A good place to start is with a diversified portfolio that includes stocks, bonds, and cash. This combination can provide the potential for growth while still offering some protection against losses.
When it comes to stocks, it’s generally best to invest in a mix of large and small companies, as well as domestic and international companies. This will help to diversify your risk and potentially increase your returns.
You may also want to consider investing in mutual funds or exchange-traded funds (ETFs) that offer exposure to a wide range of investments. This can be a good way to diversify your portfolio without having to purchase individual stocks and bonds.
4. Consider working part-time in retirement.
If you’re worried about having enough money to live on in retirement, working part-time can be a good solution. This extra income can help to cover expenses, while still allowing you the flexibility to enjoy your retirement.
There are a number of ways to find part-time work, such as through temp agencies, online job boards, or even by starting your own business. And, you don’t necessarily have to work in your previous career. Many retirees find that they enjoy working in a completely different fields, such as teaching, retail, or healthcare.
Plus, working part-time can provide a number of benefits, such as staying active and social, having a sense of purpose, and earning extra money to spend on hobbies or travel. So, if you’re concerned about your finances in retirement, working part-time may be worth considering.
5. Make sure you’re prepared for health care costs.
One of the biggest expenses in retirement is health care. According to Fidelity, a 65-year-old couple retiring will need an estimated $285,000 to cover medical expenses in retirement.
This is a big number, but there are ways to prepare for it. First, if you’re still working, take advantage of your employer’s health insurance. This coverage is usually much cheaper than buying an individual policy.
Second, consider signing up for Medicare when you’re eligible. This government-sponsored health insurance program can help to cover some of your medical expenses in retirement.
Finally, you may want to purchase a long-term care insurance policy. This type of coverage can help to pay for things like in-home care or a nursing home stay.
Keep in mind that health care costs can vary depending on your location. So, it’s important to research the cost of health care in the area where you plan to retire.
6. Review your Social Security benefits.
Social Security is a government-sponsored program that provides benefits to retirees and other eligible individuals. If you’re nearing retirement, it’s a good idea to review your Social Security benefits and estimate how much you can expect to receive.
You can create a Social Security account online to get an estimate of your benefits. This estimate is based on your earnings history and the age at which you plan to retire.
Keep in mind that you can start receiving benefits as early as age 62, but your benefits will be reduced if you claim them before your full retirement age. For example, if your full retirement age is 67, and you claim benefits at 62, your benefits will be reduced by 30%.

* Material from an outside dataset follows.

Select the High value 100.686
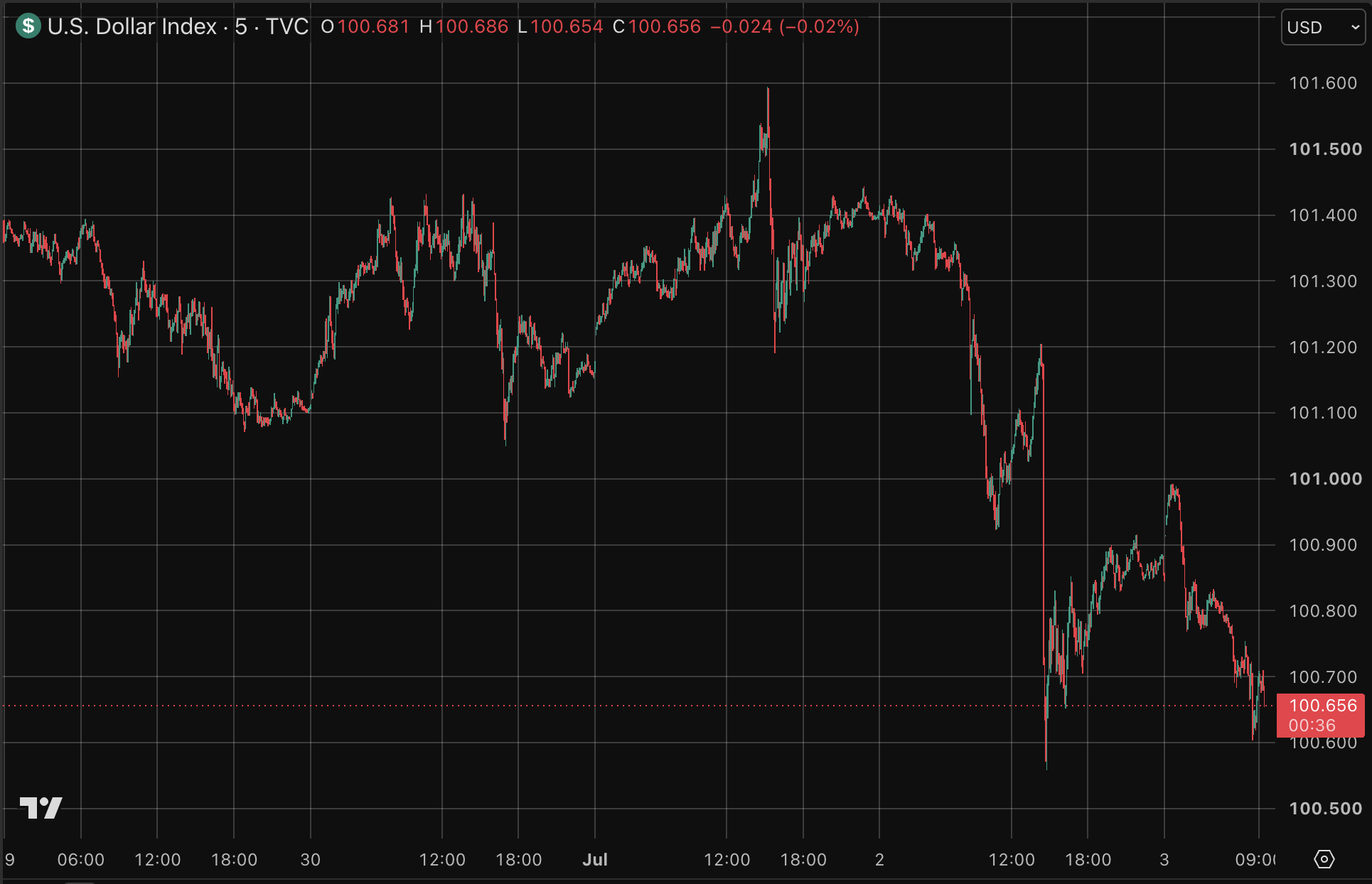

You can also choose to delay your benefits and receive a higher monthly payment. For each year you delay claiming benefits past your full retirement age, your benefits will increase by about 8%.
So, it’s important to think carefully about when you claim your Social Security benefits. You may want to speak with a financial advisor to get help making this decision.
Retirement can be a time of uncertainty, especially when it comes to finances. But by planning ahead and taking into account the various expenses you’ll face, you can make this transition a little bit easier. We’ve outlined six tips that will help you prepare for retirement, both financially and emotionally. Follow these tips, and you’ll be on your way to a comfortable and enjoyable retirement.